Why Building Castles in the Air isn’t Wrong but Why trying to Collect the Rent Is.

 

Why Building Castles in the Air isn’t Wrong but Why trying to Collect the Rent Is.

 

The last few days have been a bit weird. One of my decisions this year was to find a new job, something that replaces unreliable hours and last minute assignments with something a little more predictable and better paid. I enjoy what I do, but I don’t enjoy not being able to plan time off or make financial decisions. So I signed up with a recruitment agency in the hopes of finding something that met my unusual set of skills and experience.

On Monday I applied for something quite interesting, more as a kind of, “Well, why not, you never know!” and to be honest, expected nothing to come of it. But I was offered an interview and was told I was a strong candidate. The interview was today.

Before I get to the outcome, I shall explain the last few days as succinctly as a can. I had some panic about certain aspects of the job, but decided I’d give it a shot and see. Travelling on the train( not to mention lying awake the night before) I’d been mulling over what a job like this would mean. Primarily, it came down to finance. We would be much better off; we could afford with ease things we currently scrimp and save for. I suspect it would mean somewhat longer hours, but then my summer season hours can be stupidly long anyway, and time away from home ~ well, I do up to a week away each month as it is. But it was the money that it all came back to. We could buy a new conservatory; a new kitchen, bathroom and get fitted wardrobes in the bedrooms and all without the usual, “I’m gonna have to sell my third kidney for this!” rigmarole.

I then mulled over what it might mean for my writing.

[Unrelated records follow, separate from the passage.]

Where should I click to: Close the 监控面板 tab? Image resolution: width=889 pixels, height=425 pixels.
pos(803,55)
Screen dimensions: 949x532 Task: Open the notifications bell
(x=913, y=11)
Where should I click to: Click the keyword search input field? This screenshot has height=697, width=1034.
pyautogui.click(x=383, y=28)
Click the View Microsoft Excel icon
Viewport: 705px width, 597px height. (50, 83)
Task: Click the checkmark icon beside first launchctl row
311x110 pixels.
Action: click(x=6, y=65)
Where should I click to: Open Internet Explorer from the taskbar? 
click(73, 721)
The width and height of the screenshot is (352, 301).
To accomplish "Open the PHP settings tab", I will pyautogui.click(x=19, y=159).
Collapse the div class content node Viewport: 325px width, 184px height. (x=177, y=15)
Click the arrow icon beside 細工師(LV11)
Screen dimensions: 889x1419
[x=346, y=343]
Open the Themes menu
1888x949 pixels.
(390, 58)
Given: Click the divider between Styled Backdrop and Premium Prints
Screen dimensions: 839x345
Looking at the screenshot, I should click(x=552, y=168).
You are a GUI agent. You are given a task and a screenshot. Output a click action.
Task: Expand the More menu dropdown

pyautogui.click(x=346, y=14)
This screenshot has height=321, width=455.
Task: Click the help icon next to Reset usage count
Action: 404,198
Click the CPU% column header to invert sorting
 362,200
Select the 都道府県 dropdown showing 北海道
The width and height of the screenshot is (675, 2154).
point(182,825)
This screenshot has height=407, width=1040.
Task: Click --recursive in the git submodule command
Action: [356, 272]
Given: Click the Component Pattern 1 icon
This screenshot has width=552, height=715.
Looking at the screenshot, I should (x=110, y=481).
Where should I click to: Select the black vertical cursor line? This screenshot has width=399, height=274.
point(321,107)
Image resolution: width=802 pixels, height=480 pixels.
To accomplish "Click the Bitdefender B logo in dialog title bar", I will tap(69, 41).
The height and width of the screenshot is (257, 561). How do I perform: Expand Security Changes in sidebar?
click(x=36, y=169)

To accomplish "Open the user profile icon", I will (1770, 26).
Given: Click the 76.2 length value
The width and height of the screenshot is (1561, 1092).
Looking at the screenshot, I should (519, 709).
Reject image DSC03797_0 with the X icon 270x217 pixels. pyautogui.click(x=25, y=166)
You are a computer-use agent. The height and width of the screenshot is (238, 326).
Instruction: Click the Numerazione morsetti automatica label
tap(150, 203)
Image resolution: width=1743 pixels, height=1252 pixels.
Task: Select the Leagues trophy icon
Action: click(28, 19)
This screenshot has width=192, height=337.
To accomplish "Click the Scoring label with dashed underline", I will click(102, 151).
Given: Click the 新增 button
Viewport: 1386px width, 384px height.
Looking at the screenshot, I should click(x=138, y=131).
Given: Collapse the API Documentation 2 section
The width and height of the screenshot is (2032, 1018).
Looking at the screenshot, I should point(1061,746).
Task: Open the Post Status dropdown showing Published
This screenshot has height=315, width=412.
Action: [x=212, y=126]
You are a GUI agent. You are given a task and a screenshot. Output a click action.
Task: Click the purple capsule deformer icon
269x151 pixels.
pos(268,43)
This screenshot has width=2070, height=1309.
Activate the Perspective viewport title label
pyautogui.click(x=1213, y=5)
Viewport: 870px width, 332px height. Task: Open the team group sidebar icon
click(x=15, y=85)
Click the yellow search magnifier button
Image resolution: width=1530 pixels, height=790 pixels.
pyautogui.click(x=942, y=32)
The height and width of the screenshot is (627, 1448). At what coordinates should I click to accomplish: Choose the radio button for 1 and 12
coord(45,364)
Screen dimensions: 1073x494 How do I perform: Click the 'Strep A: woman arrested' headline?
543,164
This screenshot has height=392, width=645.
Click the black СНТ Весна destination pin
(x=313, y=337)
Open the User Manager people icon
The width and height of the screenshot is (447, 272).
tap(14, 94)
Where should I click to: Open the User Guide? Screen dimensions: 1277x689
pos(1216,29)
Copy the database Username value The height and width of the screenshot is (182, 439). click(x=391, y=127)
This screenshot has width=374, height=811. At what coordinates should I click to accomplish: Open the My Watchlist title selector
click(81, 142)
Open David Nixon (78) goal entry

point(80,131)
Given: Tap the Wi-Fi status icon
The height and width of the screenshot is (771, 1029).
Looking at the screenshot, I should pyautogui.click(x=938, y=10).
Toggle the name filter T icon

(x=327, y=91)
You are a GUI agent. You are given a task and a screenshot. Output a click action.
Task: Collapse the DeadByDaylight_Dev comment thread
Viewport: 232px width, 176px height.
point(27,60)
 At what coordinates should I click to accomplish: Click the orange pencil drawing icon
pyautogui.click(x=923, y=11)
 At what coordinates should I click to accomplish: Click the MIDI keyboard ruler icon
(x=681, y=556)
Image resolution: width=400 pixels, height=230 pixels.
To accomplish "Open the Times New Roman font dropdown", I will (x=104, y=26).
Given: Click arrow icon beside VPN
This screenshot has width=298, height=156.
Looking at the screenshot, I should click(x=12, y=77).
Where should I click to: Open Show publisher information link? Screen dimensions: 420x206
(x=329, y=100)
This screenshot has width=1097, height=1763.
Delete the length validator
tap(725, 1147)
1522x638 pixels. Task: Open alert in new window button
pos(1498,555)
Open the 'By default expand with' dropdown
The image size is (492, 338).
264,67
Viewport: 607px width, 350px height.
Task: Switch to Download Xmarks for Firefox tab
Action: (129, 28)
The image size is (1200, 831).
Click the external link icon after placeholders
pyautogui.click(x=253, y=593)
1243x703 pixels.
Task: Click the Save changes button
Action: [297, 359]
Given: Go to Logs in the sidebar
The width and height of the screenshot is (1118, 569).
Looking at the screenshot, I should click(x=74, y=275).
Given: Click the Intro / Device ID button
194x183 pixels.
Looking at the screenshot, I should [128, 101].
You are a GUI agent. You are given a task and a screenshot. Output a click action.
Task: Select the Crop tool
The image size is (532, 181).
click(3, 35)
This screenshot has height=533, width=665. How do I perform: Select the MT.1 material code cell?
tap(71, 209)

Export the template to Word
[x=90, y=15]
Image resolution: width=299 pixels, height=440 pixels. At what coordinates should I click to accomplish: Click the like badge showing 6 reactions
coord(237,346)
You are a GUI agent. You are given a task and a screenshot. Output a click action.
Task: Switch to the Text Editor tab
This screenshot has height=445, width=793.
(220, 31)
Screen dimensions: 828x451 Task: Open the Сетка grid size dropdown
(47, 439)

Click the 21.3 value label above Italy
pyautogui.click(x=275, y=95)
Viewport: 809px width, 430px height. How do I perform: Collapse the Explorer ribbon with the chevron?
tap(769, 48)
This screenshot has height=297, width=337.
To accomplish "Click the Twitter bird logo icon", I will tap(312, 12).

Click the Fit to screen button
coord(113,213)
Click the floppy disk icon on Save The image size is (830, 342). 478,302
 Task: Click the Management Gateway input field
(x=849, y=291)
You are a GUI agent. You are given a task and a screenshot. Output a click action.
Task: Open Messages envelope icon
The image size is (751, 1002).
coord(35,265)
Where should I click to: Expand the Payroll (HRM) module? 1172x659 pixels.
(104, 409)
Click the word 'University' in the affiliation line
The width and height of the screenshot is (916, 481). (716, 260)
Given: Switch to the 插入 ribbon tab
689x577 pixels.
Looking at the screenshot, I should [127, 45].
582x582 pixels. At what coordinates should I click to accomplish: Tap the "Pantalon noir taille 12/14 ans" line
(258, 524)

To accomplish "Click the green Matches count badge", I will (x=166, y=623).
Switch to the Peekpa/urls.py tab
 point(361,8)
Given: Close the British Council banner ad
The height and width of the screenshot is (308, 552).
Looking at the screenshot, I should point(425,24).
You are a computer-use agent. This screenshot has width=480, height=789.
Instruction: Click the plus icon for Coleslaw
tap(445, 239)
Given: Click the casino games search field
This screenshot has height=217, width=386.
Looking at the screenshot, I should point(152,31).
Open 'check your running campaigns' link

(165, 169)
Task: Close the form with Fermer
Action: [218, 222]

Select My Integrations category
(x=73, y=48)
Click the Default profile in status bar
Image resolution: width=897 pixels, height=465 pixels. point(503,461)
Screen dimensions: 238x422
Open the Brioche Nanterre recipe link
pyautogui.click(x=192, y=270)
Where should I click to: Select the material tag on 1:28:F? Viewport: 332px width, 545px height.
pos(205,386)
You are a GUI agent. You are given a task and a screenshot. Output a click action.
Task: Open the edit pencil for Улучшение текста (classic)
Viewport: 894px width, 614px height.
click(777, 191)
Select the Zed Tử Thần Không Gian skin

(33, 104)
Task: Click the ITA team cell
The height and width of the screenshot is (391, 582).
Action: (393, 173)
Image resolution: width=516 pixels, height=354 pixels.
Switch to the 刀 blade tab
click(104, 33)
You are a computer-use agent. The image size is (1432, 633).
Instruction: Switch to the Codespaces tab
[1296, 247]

At the moment, even when I am busy with one or other of my jobs, I still write, and usually every day. I can’t not write. But that said, having the mental energy to write fiction, and be creative and exciting with words, well, that may well be something that doesn’t mix so readily with a full time job that involves a lot of travel. I have said it before, but the pool of inner life from which creativity spills out is a finite thing, and using up that inner life solving work problems is possibly a little death to novelists.

I gave some thought to my health and as usual, thought, “Oh I’ll cope.” But that’s what I always do. I got into a mental spiral about whether my doubts were because I might be venturing out of my comfort zone or whether those concerns were valid.

In the end, I returned to the decision to do the interview and if I get it, accept the job. The extra money would be very nice. I was already picturing myself with a nice glass of rosé wine sitting watching the sun go down in my lovely new conservatory when I got a call saying the interview was cancelled.

To cut a long story short, the interview was rescheduled for a time I cannot possibly get to the location and so, all the bricks for my castle in the air are on their way back now to the dream-builder’s merchants and the blueprints are rolled up at the back of my mind, and the project shelved indefinitely. I got back on the next train home and was shocked at how relieved I felt. I did wonder if I’d feel as if I had lost something but I don’t. I hadn’t confused daydreams with any sort of concrete reality; the future I had been picturing had held no real substance for me.

I guess that’s the key to staying grounded when things are moving so fast your head whirls with it: simply remember that castles in the air are fun as long as you don’t plan to collect the rent from them!